Now, look. I think Donald Trump is, perhaps, the most dangerous man in American history. He is vile and repellant and morally unfit and profoundly unethical and we all know it. There isn’t a day that goes by lately where I don’t spend my day within a deep and disturbing dread that something truly awful is about to happen.
But the thing I find most loathsome about him – despite his endless blustering and bravado and chest-bumping – is that he’s a fucking coward. This shooting in Maryland is tragic and horrible and he is so scared about having to deal with a real crisis that he just keeps on walking. He’s the President of the United States, don’t tell me he didn’t yet know. He absolutely knew. And he was too scared to speak to the press to offer any words of condolences. He has no empathy for other human beings in pain, and so there is nothing for him to gain out of offering solace to the grieving. So he just walks away.
I was going to get into a whole big rant about it. I was gonna just vent and spew and vomit all over the internet. This is a very small and insignificant part of the internet, the whole of which you’d never call pristine, but whatever – now I’ve just covered my little tiny part of it in venom.
Then I decided to not do that. Maybe I’d write about not writing. Because even though I’m hurting, I don’t know that throwing my hurt onto you is the right thing.

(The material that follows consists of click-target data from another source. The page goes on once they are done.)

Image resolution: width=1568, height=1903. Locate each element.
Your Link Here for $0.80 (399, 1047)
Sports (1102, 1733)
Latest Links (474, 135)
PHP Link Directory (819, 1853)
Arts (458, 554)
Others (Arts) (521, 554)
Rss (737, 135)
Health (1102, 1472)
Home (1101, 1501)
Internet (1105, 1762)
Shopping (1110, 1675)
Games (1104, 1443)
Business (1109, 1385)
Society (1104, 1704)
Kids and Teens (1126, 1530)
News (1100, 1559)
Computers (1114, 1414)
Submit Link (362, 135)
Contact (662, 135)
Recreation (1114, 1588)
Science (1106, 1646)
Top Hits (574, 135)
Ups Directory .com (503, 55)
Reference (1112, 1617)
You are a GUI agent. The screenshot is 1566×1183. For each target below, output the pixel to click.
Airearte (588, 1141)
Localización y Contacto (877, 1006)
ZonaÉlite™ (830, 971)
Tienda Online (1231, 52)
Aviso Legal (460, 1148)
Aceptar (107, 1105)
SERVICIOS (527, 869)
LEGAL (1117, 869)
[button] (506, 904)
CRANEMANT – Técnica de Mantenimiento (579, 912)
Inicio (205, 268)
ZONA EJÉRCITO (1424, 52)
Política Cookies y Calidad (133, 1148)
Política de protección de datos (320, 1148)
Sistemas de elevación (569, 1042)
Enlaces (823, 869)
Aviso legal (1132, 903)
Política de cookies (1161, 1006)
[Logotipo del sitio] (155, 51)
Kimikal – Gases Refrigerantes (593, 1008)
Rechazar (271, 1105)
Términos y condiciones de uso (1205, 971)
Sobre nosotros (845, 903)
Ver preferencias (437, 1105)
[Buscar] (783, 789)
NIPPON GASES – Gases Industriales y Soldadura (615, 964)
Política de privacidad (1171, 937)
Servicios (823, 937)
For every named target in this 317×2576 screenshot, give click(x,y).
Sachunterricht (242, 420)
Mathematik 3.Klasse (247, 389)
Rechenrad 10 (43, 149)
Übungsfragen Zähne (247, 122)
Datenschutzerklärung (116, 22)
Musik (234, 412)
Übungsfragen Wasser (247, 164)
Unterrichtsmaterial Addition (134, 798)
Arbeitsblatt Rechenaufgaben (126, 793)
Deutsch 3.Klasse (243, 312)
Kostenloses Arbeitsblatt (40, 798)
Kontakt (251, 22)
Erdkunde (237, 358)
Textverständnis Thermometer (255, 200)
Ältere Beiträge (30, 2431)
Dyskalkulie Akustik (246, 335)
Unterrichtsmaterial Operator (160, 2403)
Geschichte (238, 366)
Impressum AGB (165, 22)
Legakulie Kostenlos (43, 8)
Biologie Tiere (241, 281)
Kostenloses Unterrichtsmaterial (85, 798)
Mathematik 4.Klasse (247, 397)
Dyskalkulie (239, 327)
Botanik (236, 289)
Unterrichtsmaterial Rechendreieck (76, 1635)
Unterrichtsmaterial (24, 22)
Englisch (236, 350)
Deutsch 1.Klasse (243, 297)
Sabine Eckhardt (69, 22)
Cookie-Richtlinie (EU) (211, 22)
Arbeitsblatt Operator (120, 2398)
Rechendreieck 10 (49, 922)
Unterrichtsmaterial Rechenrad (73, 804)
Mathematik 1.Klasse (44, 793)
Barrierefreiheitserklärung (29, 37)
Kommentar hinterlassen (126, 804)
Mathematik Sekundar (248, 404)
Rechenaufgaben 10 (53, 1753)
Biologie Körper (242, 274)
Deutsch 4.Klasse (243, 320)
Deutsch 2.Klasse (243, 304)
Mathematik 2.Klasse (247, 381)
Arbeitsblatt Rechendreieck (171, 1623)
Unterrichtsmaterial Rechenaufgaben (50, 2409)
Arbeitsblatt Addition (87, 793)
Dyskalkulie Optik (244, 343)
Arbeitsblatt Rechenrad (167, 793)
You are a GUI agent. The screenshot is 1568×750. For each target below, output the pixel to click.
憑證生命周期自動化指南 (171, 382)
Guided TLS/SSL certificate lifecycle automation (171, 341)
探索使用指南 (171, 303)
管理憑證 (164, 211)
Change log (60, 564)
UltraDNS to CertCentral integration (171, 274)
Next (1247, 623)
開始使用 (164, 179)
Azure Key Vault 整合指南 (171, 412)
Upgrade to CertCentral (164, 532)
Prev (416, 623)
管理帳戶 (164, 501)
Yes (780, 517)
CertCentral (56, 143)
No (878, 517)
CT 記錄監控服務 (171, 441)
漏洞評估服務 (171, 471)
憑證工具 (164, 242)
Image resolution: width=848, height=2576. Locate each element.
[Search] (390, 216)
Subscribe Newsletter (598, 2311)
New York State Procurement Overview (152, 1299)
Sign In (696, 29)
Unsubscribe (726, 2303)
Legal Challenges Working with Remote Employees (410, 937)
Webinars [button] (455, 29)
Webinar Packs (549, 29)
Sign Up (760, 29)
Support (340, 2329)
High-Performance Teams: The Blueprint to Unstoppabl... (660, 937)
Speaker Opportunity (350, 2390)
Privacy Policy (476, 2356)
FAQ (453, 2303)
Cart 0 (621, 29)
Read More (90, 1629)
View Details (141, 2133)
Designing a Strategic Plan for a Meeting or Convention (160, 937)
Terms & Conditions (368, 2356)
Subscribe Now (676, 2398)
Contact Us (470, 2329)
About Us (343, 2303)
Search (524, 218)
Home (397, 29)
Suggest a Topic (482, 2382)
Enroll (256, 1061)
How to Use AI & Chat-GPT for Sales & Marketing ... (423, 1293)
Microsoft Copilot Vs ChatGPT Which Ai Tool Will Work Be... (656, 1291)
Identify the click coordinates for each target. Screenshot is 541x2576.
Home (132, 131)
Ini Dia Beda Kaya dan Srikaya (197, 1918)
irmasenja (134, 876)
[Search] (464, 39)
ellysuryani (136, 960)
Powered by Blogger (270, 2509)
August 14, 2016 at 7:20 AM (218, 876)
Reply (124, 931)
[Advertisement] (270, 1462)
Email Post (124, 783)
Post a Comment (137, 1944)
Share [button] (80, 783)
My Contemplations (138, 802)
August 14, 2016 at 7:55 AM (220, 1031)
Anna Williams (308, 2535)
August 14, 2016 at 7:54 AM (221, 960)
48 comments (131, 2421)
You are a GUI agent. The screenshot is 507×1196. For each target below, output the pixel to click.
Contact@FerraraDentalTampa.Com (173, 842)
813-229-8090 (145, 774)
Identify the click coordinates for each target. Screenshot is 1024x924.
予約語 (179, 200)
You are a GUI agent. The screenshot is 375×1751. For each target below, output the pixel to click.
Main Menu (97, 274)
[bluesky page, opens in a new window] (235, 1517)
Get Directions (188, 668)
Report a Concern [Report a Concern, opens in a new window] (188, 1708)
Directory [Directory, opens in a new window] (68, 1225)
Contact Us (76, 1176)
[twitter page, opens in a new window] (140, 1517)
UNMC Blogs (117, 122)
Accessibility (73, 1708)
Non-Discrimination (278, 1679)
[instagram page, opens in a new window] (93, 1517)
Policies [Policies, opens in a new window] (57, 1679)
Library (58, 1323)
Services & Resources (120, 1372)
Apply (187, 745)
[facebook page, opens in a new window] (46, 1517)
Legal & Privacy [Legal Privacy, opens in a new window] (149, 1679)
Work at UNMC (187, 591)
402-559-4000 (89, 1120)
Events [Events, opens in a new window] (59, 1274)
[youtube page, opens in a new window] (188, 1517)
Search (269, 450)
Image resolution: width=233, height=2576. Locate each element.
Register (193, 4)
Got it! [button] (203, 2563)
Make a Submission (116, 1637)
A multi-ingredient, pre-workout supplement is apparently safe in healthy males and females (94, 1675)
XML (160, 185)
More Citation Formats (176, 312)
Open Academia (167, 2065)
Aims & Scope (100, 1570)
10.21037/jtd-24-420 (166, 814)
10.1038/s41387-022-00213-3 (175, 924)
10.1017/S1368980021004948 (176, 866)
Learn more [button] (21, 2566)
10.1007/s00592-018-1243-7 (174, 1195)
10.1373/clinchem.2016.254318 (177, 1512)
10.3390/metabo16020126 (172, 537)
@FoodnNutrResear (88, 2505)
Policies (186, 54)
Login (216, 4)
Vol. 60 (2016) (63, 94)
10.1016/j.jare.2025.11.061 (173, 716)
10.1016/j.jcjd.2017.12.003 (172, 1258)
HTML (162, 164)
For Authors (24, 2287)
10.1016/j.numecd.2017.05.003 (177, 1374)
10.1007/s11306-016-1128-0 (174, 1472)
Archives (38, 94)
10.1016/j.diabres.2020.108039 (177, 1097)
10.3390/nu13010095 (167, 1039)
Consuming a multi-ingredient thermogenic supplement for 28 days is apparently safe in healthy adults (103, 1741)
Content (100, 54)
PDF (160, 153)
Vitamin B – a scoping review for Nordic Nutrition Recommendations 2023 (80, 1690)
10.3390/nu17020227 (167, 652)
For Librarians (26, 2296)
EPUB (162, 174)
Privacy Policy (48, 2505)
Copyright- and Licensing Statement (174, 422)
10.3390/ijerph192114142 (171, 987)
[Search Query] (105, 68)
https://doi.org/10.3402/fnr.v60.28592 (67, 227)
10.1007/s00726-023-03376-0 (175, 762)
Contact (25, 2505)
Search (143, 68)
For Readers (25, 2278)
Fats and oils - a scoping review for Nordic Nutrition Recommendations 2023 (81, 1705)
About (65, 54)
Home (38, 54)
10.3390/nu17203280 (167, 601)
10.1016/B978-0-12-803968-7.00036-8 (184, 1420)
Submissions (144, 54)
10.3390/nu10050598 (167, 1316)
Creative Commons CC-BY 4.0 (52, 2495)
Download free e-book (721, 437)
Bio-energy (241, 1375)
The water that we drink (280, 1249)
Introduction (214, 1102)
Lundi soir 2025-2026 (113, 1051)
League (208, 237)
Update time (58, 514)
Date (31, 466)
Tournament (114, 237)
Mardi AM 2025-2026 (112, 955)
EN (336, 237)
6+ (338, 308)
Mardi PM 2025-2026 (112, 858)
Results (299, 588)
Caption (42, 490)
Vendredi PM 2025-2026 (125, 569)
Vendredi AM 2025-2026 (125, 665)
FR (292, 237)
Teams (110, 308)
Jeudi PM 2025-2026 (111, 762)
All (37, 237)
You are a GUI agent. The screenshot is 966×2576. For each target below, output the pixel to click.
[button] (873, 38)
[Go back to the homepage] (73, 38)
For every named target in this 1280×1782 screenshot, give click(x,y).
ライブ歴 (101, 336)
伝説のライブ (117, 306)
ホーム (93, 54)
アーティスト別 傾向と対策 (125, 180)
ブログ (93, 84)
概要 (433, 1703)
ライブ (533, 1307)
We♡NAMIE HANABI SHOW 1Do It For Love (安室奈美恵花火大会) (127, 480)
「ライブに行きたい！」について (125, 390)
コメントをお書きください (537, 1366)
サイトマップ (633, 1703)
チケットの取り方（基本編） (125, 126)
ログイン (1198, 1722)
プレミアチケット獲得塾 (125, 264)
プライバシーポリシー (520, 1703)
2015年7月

I’m not saying I should be keeping this to myself – like I said above, I’m really looking forward to Saturday morning’s therapy session. And so I worry about having my only contribution to this shrieking nightmare to simply be another lonely howl at the moon.
I think what I really needed to do is just tell you guys that I love you. Times are fucking terrible right now, man, and it fucking sucks. But you’re not alone. I’m not alone. We’re not alone. I love you guys. I need to remember to love you guys more. I need to remember to keep love in my heart.
(And then, after some cleansing breaths, I say: if they go low, continue to kick them in the face.)